A fotografia é
uma das invenções mais interessantes e curiosas da humanidade. Seja em velhos
álbuns amarelecidos pelo tempo ou empilhadas dentro de caixas de papelão de
formatos e tamanhos diversos, lá estão momentos marcantes que decidimos
registrar por algum motivo. Geralmente ficam esquecidas por longo tempo, da
mesma forma que antigas lembranças que carregamos em nosso cérebro. Então, por
ocasião da visita de algum parente ou vizinho, desentocamos aquele passado, que
vai se revelando em meio ao pó e ocasionais teias de aranha.
Muitas vezes
acontece de olharmos determinada cena e lembrarmos como se fosse ontem como
tudo aconteceu, noutras franzimos a testa e ficamos a imaginar quando se deu
aquele fato. As roupas, penteados e calçados parecem saídos de algum filme
antigo, talvez ainda da época do preto e branco. Surpresas e sorrisos animados
são às vezes entremeados pela saudade e um aperto no peito, ao vermos sorrindo
para nós pessoas de cuja convivência não mais se pode desfrutar. Os rostos e
expressões daqueles que já se foram nos olham e podemos até ouvir suas vozes.
Escutamos uma vez mais seus conselhos, suas palavras de carinho e suas lições
de vida, num eco que nos chega de algum lugar, de algum tempo já quase
esquecido.
A fotografia
envolve uma grande contradição: quanto mais velhas, mais novos somos; quanto
mais novas, mais velhos somos.

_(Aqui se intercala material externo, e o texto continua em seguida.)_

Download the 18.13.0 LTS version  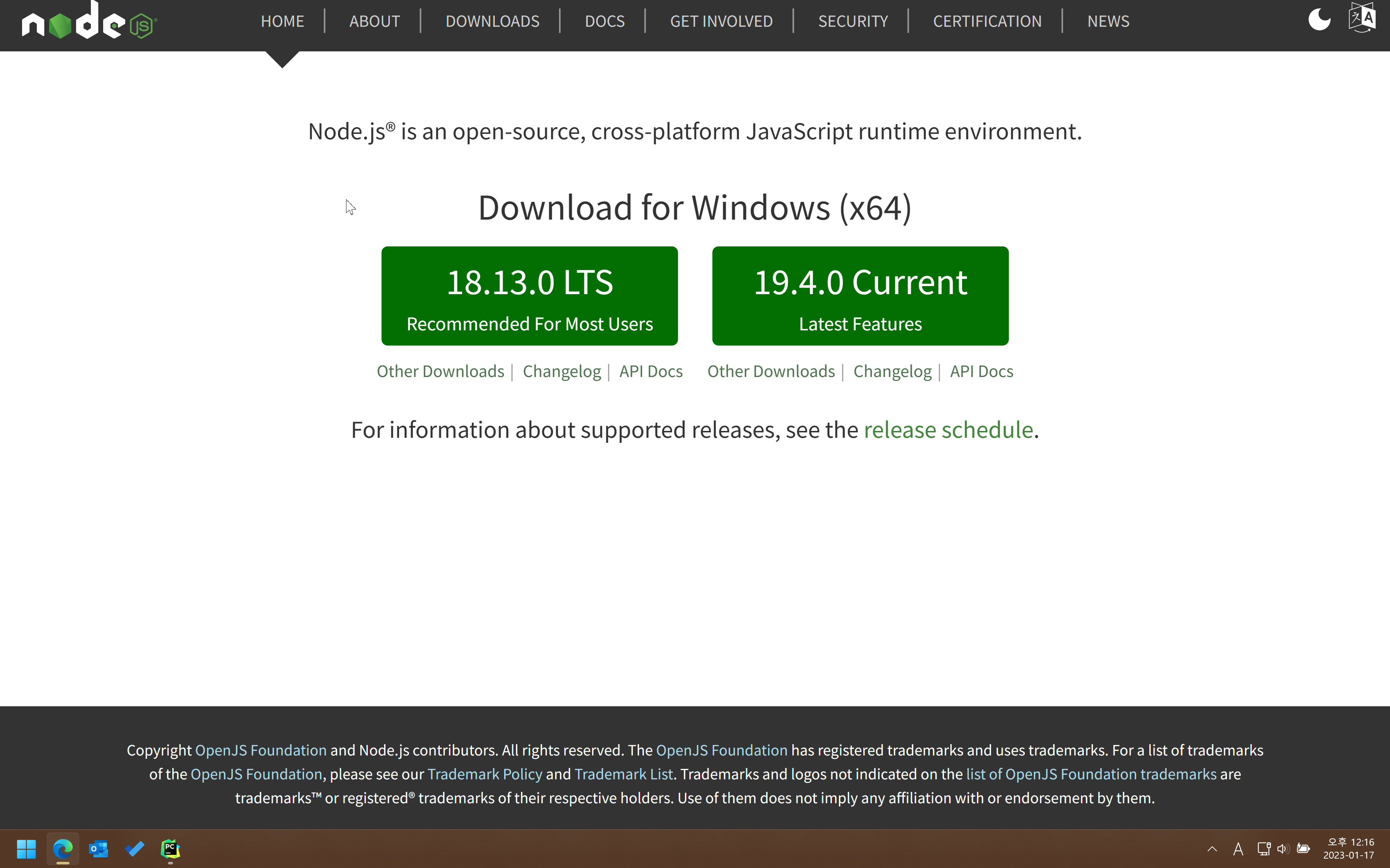529,296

Em meio a tantos instantâneos que fizemos
questão de preservar, aparecem ocasionalmente fotos mutiladas, o corpo do
ex-marido ou ex-esposa não mais ali, numa tentativa de apagar em definitivo da
vida uma pessoa que não possui mais razão para estar ali. Ironicamente, é
exatamente pelo fato de estarem cortadas que lembramos as pessoas excluídas, de
forma ainda mais vívida! Uma vez tirada, uma foto será para sempre. Corre-se o
risco de lembrar com toda riqueza de detalhes até daquelas que queimamos, num
acesso de raiva ou desprezo.
Pode-se fazer
fotografia de tudo, mas nunca se faz impunemente. De algum modo, aquelas
lembranças estarão guardadas para sempre, seja para o bem ou para o mal. E
pensar que a maioria daquelas pessoas não mais existe. Até mesmo nossas
próprias fotos mostram pessoas que não mais existem, pois de acordo com a
ciência, a cada dez anos mais ou menos, cada uma das células de nosso corpo é
substituída, de modo que nada mais resta de nosso corpo original. De tempos em
tempos nos renovamos, nos transformando literalmente em outra pessoa. Junto com
nosso corpo, se vai também a maioria de nossas ideias e crenças, que também são
substituídas, por mais que teimemos em mantê-las conosco. Somos uma metamorfose
ambulante, como dizia o poeta.
Quando
folheamos velhos álbuns de fotos, nos damos conta de que as melhores, aquelas
mais marcantes e de que mais gostamos são sempre as que foram tiradas de
surpresa, o chamado flagra. Ali sim estamos como realmente éramos, o cabelo
desarrumado, a gravata torta, o dedo no nariz. As fotos de poses soam
artificiais e frias, parecemos manequins engomados estampando sorrisos
enlatados. Nada é natural ou espontâneo. Muito da magia do que foi a fotografia
se perdeu com a chegada da era digital. Só quem viveu essa época é que sabe o
quão grande era a expectativa para ver fotos que demoravam semanas ou meses
para ficarem prontas. Era uma alegria imensa receber e abrir os envelopes
lacrados e finalmente ver o resultado. Agora a magia se foi. Em minutos se
tiram duzentas fotos e se apaga todas, não se gosta de nenhuma, por mais
perfeita que fique. A graça não está mais na foto em si, na importância daquele
momento, mas na pose, na vontade de aparecer. Tudo é visto e consumido em segundos. Tem gente
que numa única viagem faz duas ou três mil fotos, um exagero que não encontra
sentido nem necessidade. Muitas vezes o lazer é deixado de lado, o show
grandioso bem a frente é visto através da minúscula tela da câmera ou do
celular. Nos tornamos canibais narcisistas insaciáveis, sem tempo nem memória.